++++ Page excerpt

I've written the following code in python that goes to the url in the array and finds specific info about that page - a web scraper of sorts. This one takes in an array of Reddit threads and outputs the score of each thread. This program almost never executes completely. Usually, i'll get through 5 or so iterations before receiving the error message below. Could someone please help me get to the bottom of this?
import urllib2
from bs4 import BeautifulSoup
urls = ['http://www.reddit.com/r/videos/comments/1i12o2/soap_precursor_to_a_lot_of_other_hilarious_shows/', 'http://www.reddit.com/r/videos/comments/1i12nx/kid_reporter_interviews_ryan_reynolds/', 'http://www.reddit.com/r/videos/comments/1i12ml/just_my_two_boys_going_full_derp_shocking_plot/']
for x in urls:
f = urllib2.urlopen(x)
data = f.read()
soup = BeautifulSoup(data)
span = soup.find('span', attrs={'class':'number'})
print '{}:{}'.format(x, span.text)
The error message I am getting is:
Traceback (most recent call last):
File "C:/Users/jlazarus/Documents/YouTubeparse2.py", line 7, in <module>
f = urllib2.urlopen(x)

++++++++

### Short problem 1:
Please list each URL in the urls array of the Reddit scraper post.
### Short problem 2:
Carry on writing the Reddit scraper post, picking up right after its final line.

++++ Data lines

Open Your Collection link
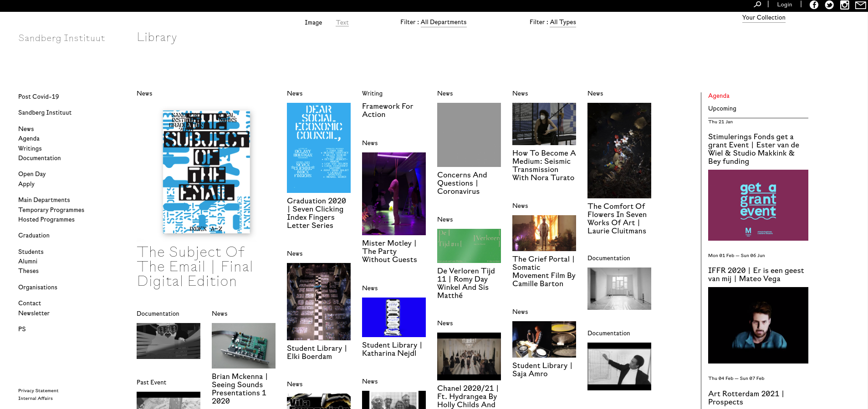Image resolution: width=868 pixels, height=409 pixels. point(763,18)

++++++++

### Answer 1:
http://www.reddit.com/r/videos/comments/1i12o2/soap_precursor_to_a_lot_of_other_hilarious_shows/
http://www.reddit.com/r/videos/comments/1i12nx/kid_reporter_interviews_ryan_reynolds/
http://www.reddit.com/r/videos/comments/1i12ml/just_my_two_boys_going_full_derp_shocking_plot/

### Answer 2:
File "C:\Python27\lib\urllib2.py", line 127, in urlopen
return _opener.open(url, data, timeout)
File "C:\Python27\lib\urllib2.py", line 410, in open
response = meth(req, response)
File "C:\Python27\lib\urllib2.py", line 523, in http_response
'http', request, response, code, msg, hdrs)
File "C:\Python27\lib\urllib2.py", line 448, in error
return self._call_chain(*args)
File "C:\Python27\lib\urllib2.py", line 382, in _call_chain
result = func(*args)
File "C:\Python27\lib\urllib2.py", line 531, in http_error_default
raise HTTPError(req.get_full_url(), code, msg, hdrs, fp)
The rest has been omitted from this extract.